Cold Steel Bowie Machete

by Sarge ⌂ @, Central Misery, Saturday, October 11, 2014, 22:37 (3701 days ago)

I recently ordered a couple of Cold Steel Bowie Machetes. This the current variety with the 12" blade and for 20 buck a pop, they are a hell of a lot of knife. It came with the sharpest point I have ever seen on a knife of any size... touch your finger to it and a drop of blood follows immediately. The edge got clean-shaving sharp with a few passes of a ceramic rod and light stropping. It is light and fast in the hand. I'm no knife wizard but within a few minutes I had thrown a 3x3 sticky note in the air and halved it with a backhand slash.

I originally bought these as throwers and intended to cut the 'toe' off the grip to facilitate the reverse-grip that I use for throwing bowie-pattern knives. I may still do that but the knife can be thrown edge-first as is. I got deep, solid and near-silent sticks from 8 paces in an old Paradise tree. If you hit a man or animal with it from a good throw, you'll bury it in him. It is easily capable of the cutting shown in the company video.

[image]
http://www.coldsteel.com/Product/97BWM12S/BOWIE_MACHETE.aspx

I have one in my bug out bag at work

by stonewalrus, Saturday, October 11, 2014, 22:40 (3701 days ago) @ Sarge

Haven't really done much with it but I am definitely impressed for the price.

I have one in my bug out bag at work

by uncowboy, Saturday, October 11, 2014, 22:47 (3701 days ago) @ stonewalrus

I looked at that as a good pig knife. Looks like it would go in like butter and leave a good wound. I was curious as to how fragile the point would be. J.Michael

After 35-40 throws...

by Sarge ⌂ @, Central Misery, Saturday, October 11, 2014, 23:27 (3701 days ago) @ uncowboy

at various trees, that needle point bent at the very tip; barely enough to feel and it was easily hammered/filed out. I believe you could harpoon a dozen or so pigs w/o causing any damage you couldn't correct in a like manner.

But I'd really want a cross-guard for that kind of work.

Cold Steel Makes good products

by Bj2, Sunday, October 12, 2014, 14:55 (3700 days ago) @ Sarge

among knife people there is love/hate for CS. The products are good and very tough, but people ridicule the antics of the company owner and their method of advertising. I say find another company not afraid to show what their products are capable of.

## EXERCISE TASK 1
In the machete thread, from what distance did Sarge get deep, solid sticks when throwing the knife into a tree?

## PROVIDED DATA
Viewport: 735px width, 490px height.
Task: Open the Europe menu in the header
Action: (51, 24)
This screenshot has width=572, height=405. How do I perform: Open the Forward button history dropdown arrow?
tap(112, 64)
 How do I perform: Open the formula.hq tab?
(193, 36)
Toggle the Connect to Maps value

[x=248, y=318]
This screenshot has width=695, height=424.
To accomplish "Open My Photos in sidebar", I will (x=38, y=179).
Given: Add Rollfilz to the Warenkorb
...
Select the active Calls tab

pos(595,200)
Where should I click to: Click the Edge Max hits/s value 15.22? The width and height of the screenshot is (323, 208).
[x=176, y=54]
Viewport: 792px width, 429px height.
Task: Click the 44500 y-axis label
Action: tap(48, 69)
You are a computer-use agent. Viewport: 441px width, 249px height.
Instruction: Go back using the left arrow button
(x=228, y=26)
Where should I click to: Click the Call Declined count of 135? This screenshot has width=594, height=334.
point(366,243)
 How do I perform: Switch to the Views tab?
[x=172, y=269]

## EXERCISE TASK 2
Reproduce, without changes, the part of the entries that opens with the line containing "Viewport: 735px width, 490px height." and closes with the line containing "Given: Add Rollfilz to the Warenkorb".

## EXERCISE SOLUTION 1
From 8 paces.

## EXERCISE SOLUTION 2
Viewport: 735px width, 490px height.
Task: Open the Europe menu in the header
Action: (51, 24)
This screenshot has width=572, height=405. How do I perform: Open the Forward button history dropdown arrow?
tap(112, 64)
 How do I perform: Open the formula.hq tab?
(193, 36)
Toggle the Connect to Maps value

[x=248, y=318]
This screenshot has width=695, height=424.
To accomplish "Open My Photos in sidebar", I will (x=38, y=179).
Given: Add Rollfilz to the Warenkorb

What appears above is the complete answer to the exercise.